Aku lihat padi-padi itu di manja. Hingga tumbuh besar dengan
pesona hijau dedaunannya. Tegak berdirinya semakin merunduk selaras tumbuh
dirinya.
Aku lihat mereka yang membelai si padi. Setiap mereka pada
punggunya merangkul warni-warni beban yang membukukkan punggung mereka. Mungkin
saja , setiap hari dan setiap pagi, siang dan sore, menjaga padi-padi itu untuk
memenuhi kebutuhan mereka. Walau jerih
payahnya hanya kan terbayar tak jauh melambung tinggi, tapi mereka tetap
memilih pekerjaan mulian ini, dengan langkah halal sebagai jalannya.
Bukan seperti mereka yang di gedung-gedung menjulang langit.
Bersandiwara menyongsong rakyat pada sejahtra, yang ternyata megauli uang
dengan cepat kilat nan bertumpuk-tumpuk dengan jalan tidak manusiawi.

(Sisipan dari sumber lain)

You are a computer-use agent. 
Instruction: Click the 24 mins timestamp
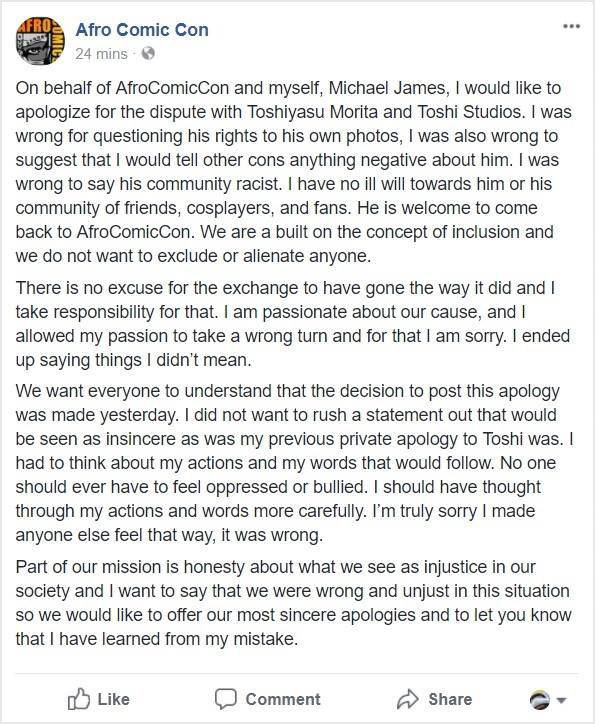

Sore ini ku terjang sayu warna nya. Warna kelabu pada
semburat warna-warni cakrawala. Bila ku titiskan pada mataku sekelebat rasa
beban pada para pak tua petani, dada yang berdegup benci dan suka menaungkan satu nama
yang hanya kilasan rasa, aku jadi melena. Dilenakan pada punggung-punggung
derita.
Padanya pasti sungguh berat.
Padanya mungkin mengkelabat banyak sukur, karena tempuhannya
jalan baik
Padanya aku ingin lebih banyak merasa arti derita, beban
yang di pikul setiap manusia. Mungkin dengan begitu, lantai kotorpun aku terka,
biar ku bersihkan daripada ibu yang sudah lama mengasuh dan merawatku. Sendal bapakku
aku sadari, agar pernah hilangnya di gosop orang lalu kembali ,biarkan tak
terulang lagi. Mbak ku yang mencatolkan wajah masamnya kepadaku biar ku
mengerti bahwa pasti ada yang di sembunyikan dalam jiwanya, yang sungguh penat
hingga terlukis pada wajah lugunya saat ia menatapku.
Semoga semua pengertian menjadi pemahaman yang turut
membacai tiap langkah ku dalam menempuh pertapakan yang di umpat dari kehidupan
ini ,untuk di terka sekala demi sekala.